If you need a sexy £1bn idea for a start up – FEB will not give it to you. The class will, however, nurture growth of the body parts* required to venture out independently. The remaining components of a successful businessman recipe (according to the CEO of Marks & Spencer’s) – brains and heart – you will have to provide yourself.

FEB is one of the hottest courses, offered to most programmes.  And yes it can be “soft” and “situational”, and there is no recipe for success. It’s based 100% on business cases – all of which written in LBS – and every discussion followed by a leading character from a case briefing on what happened next and answering questions, which adds enormous value #ibetHBSdoesnotdothat!

One of the cases covered erecting a gas pipeline in Baltic Sea to compete with the mighty incumbent “Gazprom”. On the way to class I formed my recommendation to the start-up company along the following lines: “you guys are nuts – forget this suicidal idea, flee to an uninhabited island and pray for the serious men in black to not pursue your case”. I have then seen that very guy who came up with, what appeared to be, a very profitable idea – and he looked very fit, more than just sane. 

These days B’ schools position themselves as essential for career growth acceleration (think consulting, investment banking and increasing number of industrial titans), with majority of graduates spending their lives looking after one side of business only. But essentially, borrowing some Shakespeare, “what’s in a name?” – a business school should teach how to manage company’s affairs throughout, from its dusk to dawn.

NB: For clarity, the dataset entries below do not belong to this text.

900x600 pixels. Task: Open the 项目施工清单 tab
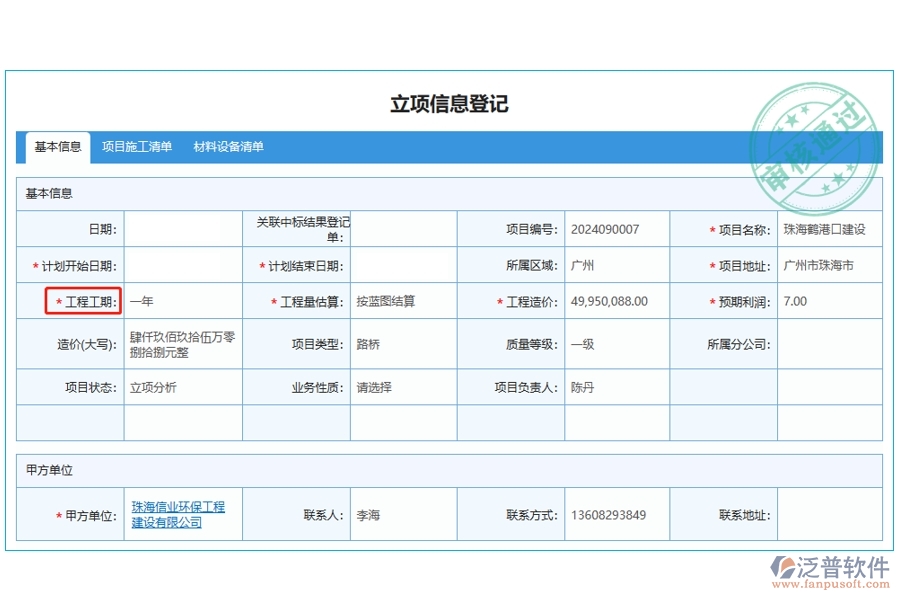(x=137, y=147)
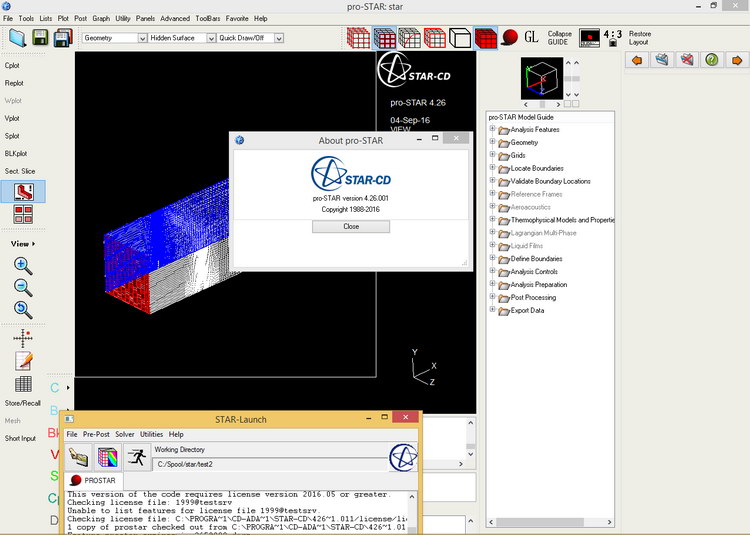Click the GL rendering mode icon

[x=531, y=38]

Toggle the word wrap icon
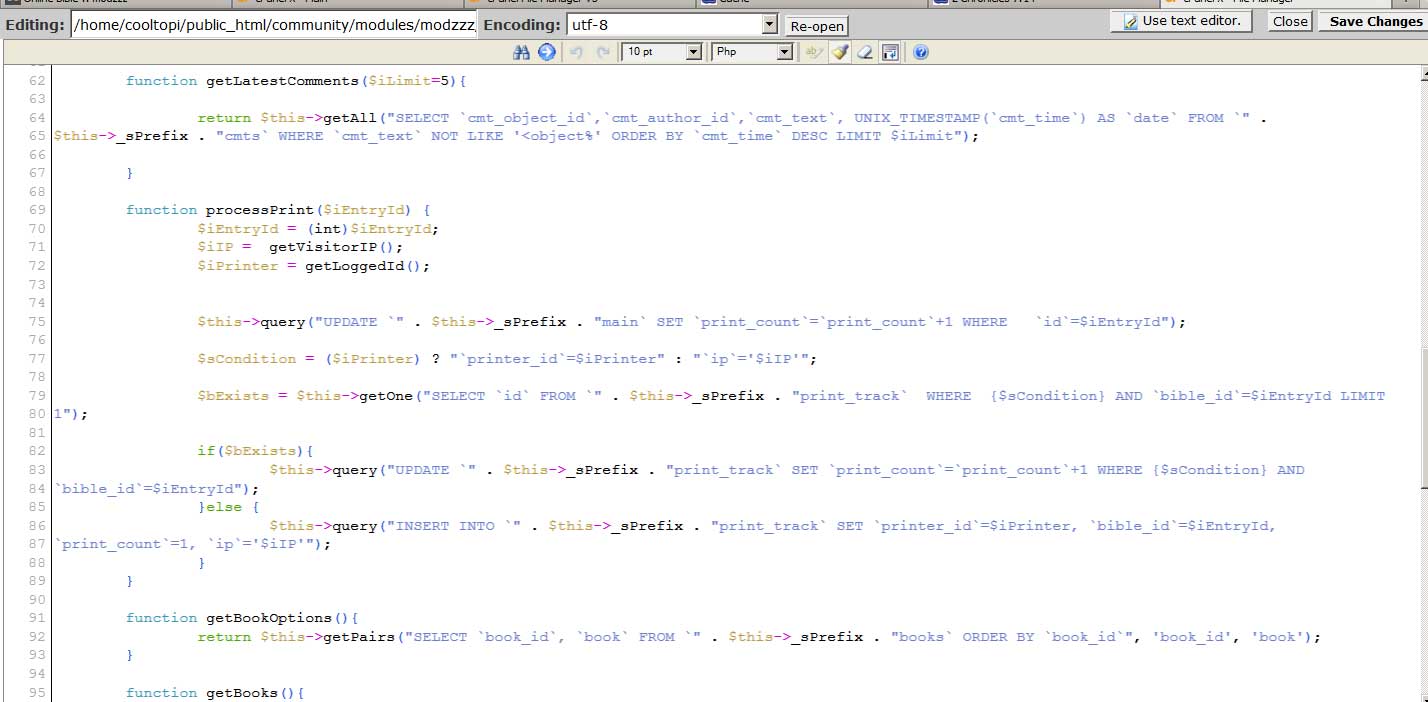[890, 52]
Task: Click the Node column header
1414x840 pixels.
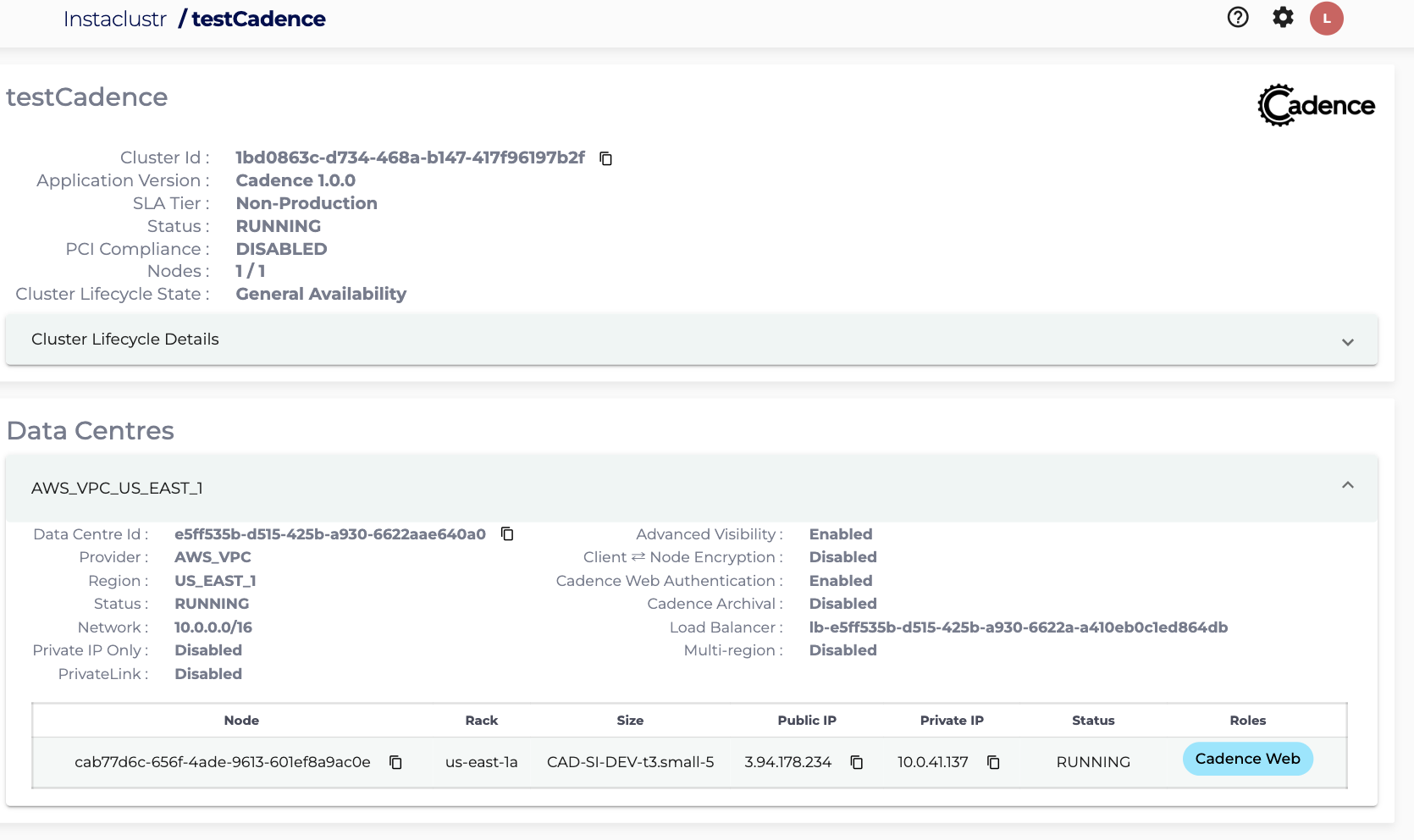Action: 241,721
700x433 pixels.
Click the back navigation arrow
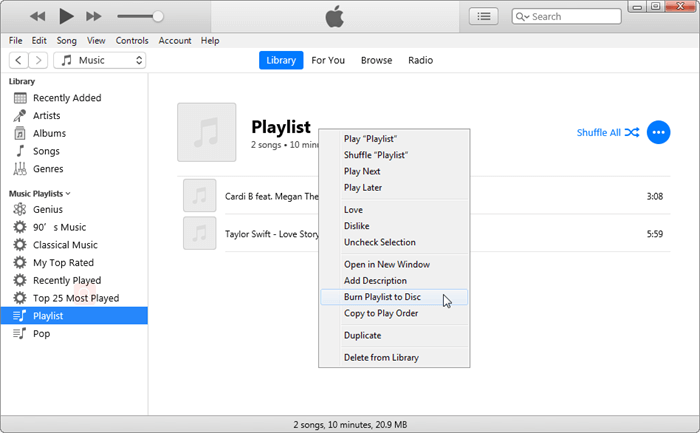[x=18, y=60]
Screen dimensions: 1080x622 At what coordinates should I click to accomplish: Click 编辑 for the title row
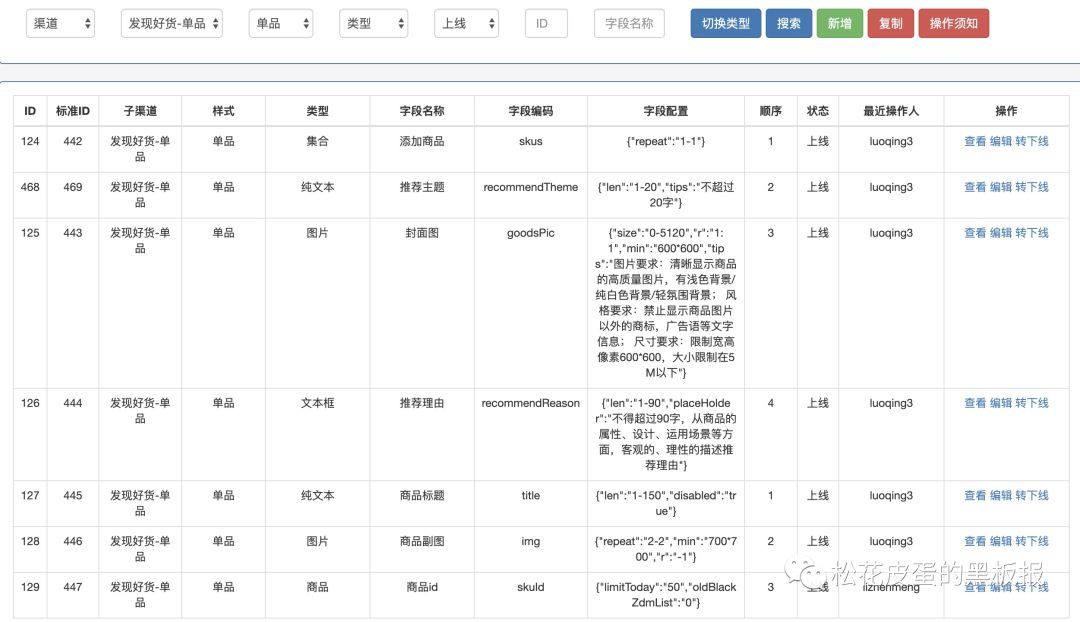[1000, 495]
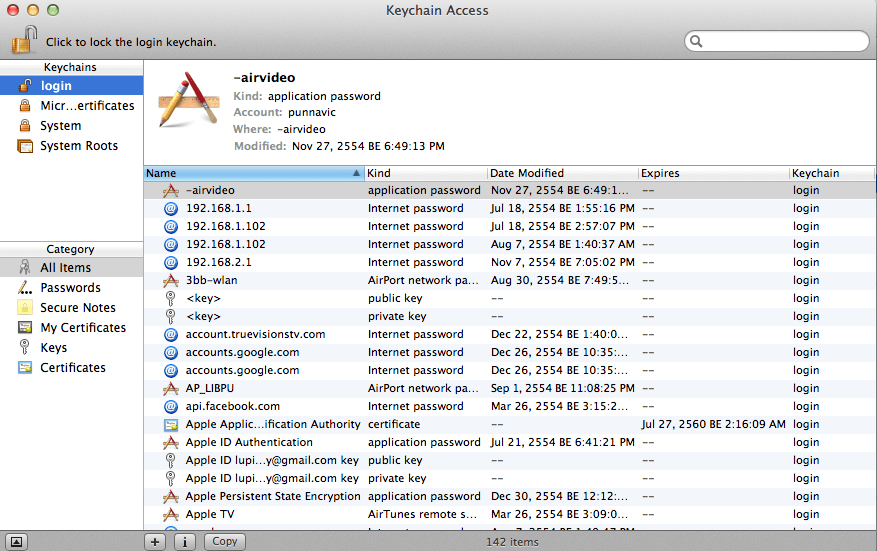Click the padlock to lock login keychain
Image resolution: width=877 pixels, height=551 pixels.
(x=24, y=41)
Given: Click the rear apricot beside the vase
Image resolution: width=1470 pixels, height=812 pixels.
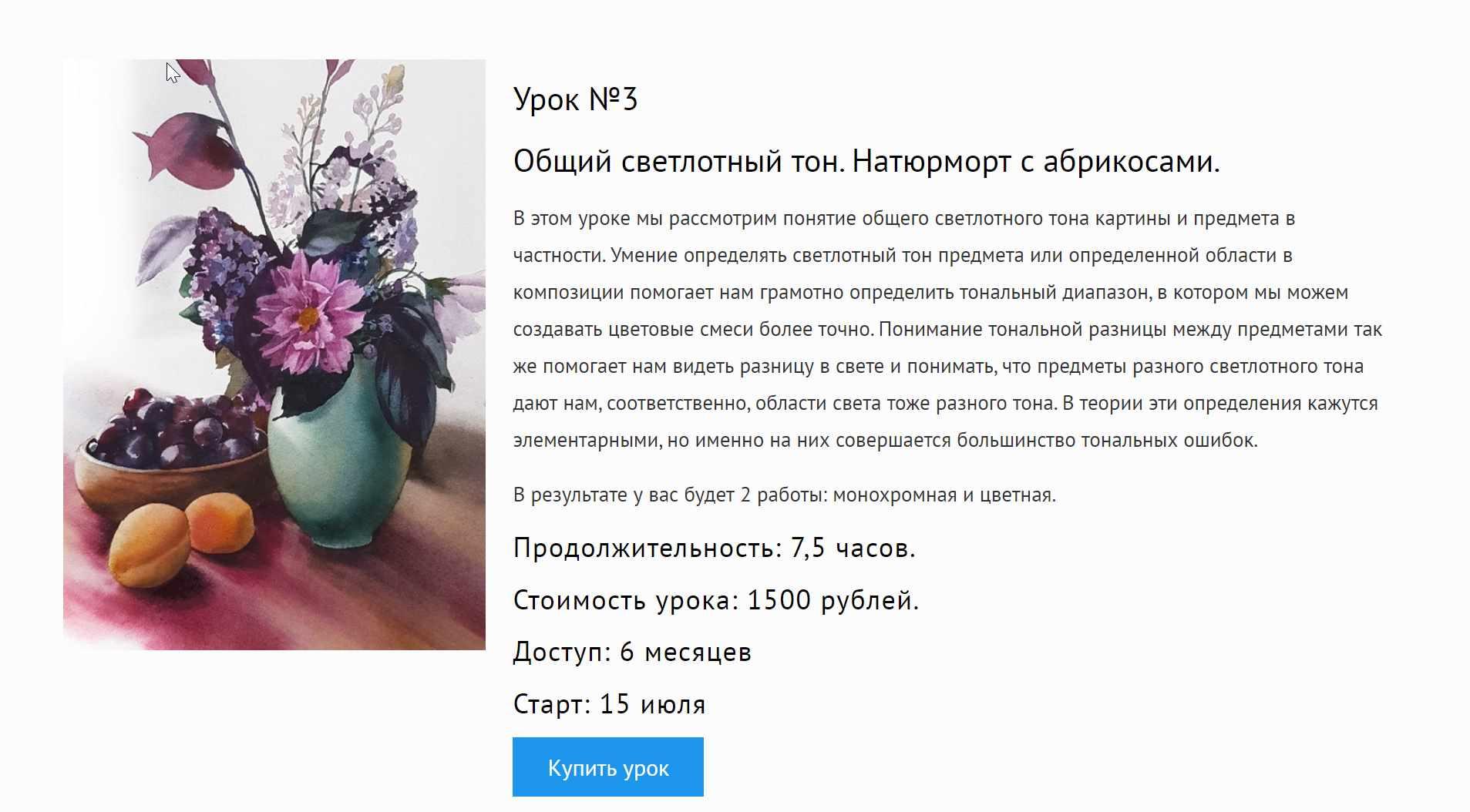Looking at the screenshot, I should (220, 522).
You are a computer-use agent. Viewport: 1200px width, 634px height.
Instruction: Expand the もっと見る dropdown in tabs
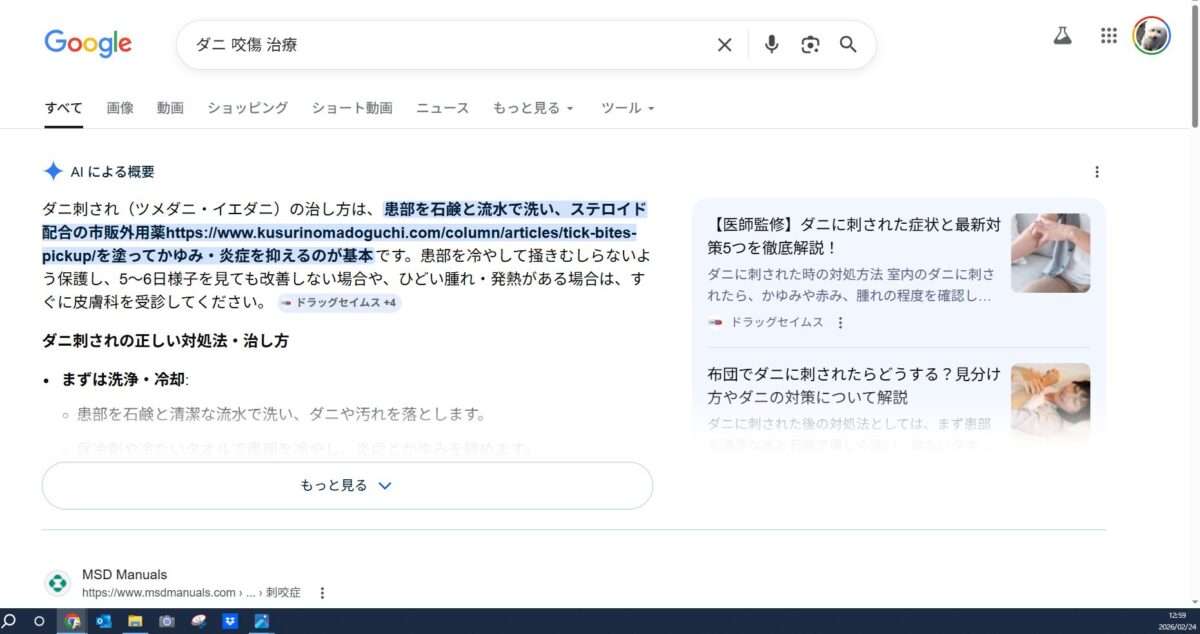tap(533, 108)
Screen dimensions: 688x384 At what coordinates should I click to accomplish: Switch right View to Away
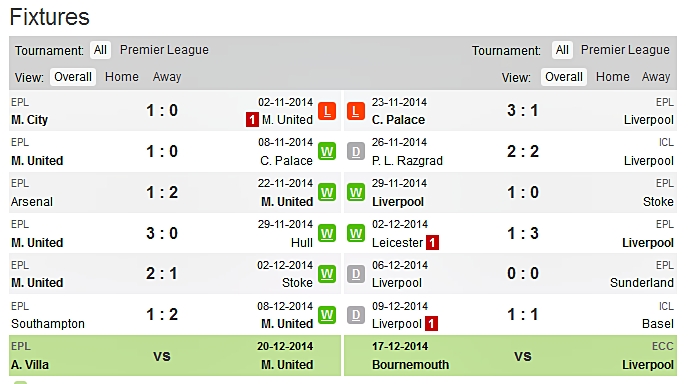[x=656, y=77]
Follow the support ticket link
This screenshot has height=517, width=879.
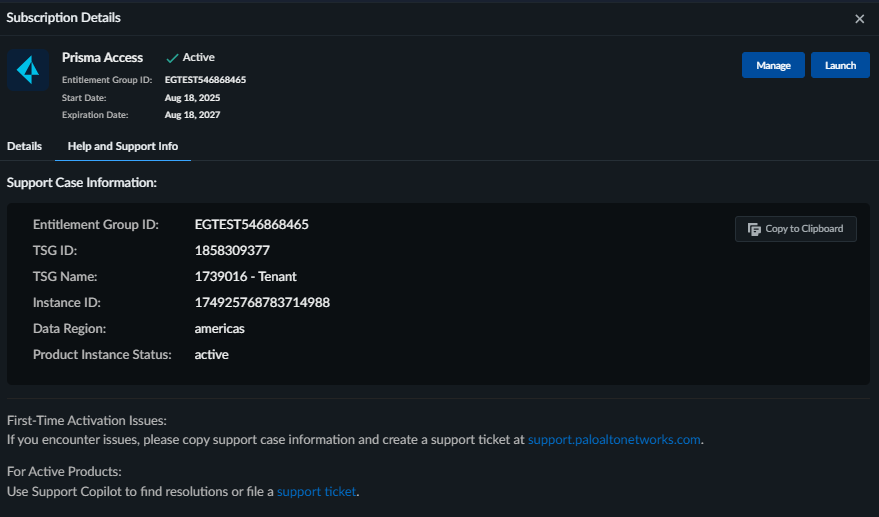tap(316, 491)
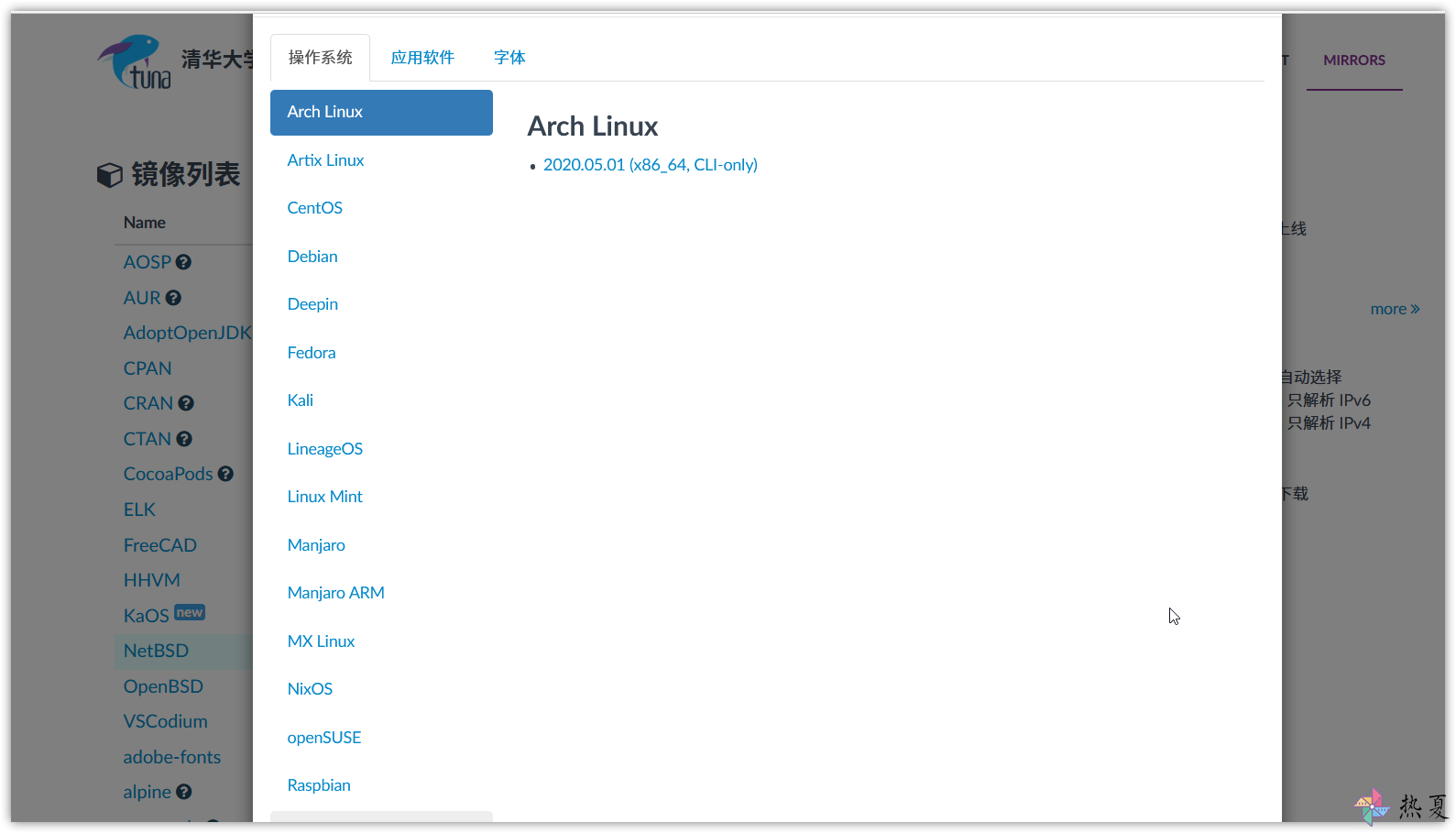Select the 操作系统 tab

click(x=320, y=58)
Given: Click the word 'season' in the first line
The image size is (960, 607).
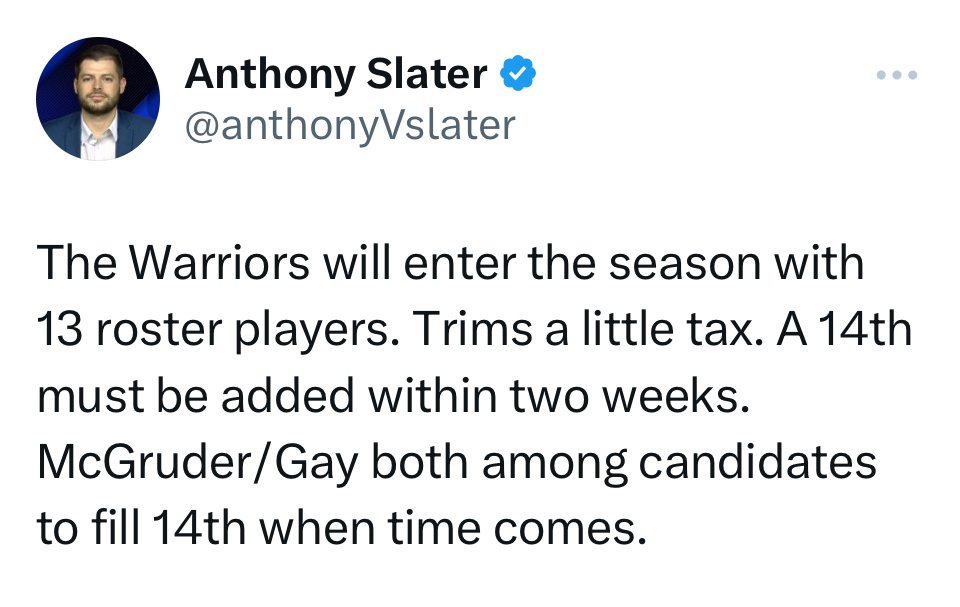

At the back of my mind I’ve always wanted to be my own boss, and knew that sooner or later (rather later than sooner), I will definitely establish something with my name on it – like a coffee shop which my grandchildren will run. Talking about coffee shops – if you work in the City you probably know the place that has THE best coffee (and tea – served with a timer to ensure the real experience) and THE best atmosphere - Association on the Creechurch Lane. And you know what – the founder is an LBS alum – MBA 2004 graduate, investment banker in his previous life, who also took the FEB class. He was kind enough to share his curious experience, while his team was brewing an excellent flat white for me:

- Were you planning on being an entrepreneur before joining LBS? - “Yes, I always wanted to build my own business and almost jumped into a venture prior to coming to LBS (but glad-fully didn’t because it was not a great idea). I have never been excited about a ‘career’ or been motivated to be an MD in a large organisation

- Did you see LBS as a “tool” to increase your chances to succeed? – “Not particularly. LBS for me was a time to take stock of where I was and think about where I wanted to go. It’s an expensive way to take time out, but I felt it would be a more fruitful time than another two years in consulting (which was my pre-MBA job)”

- Did LBS inspire you? – “LBS confirmed for me my interest in entrepreneurship and at the same time my lack of enthusiasm for a structured career. Having said that, I spent the 6 years after school in structured environments (investment banking and then PE) – these were places to ‘park’ myself waiting for inspiration to come!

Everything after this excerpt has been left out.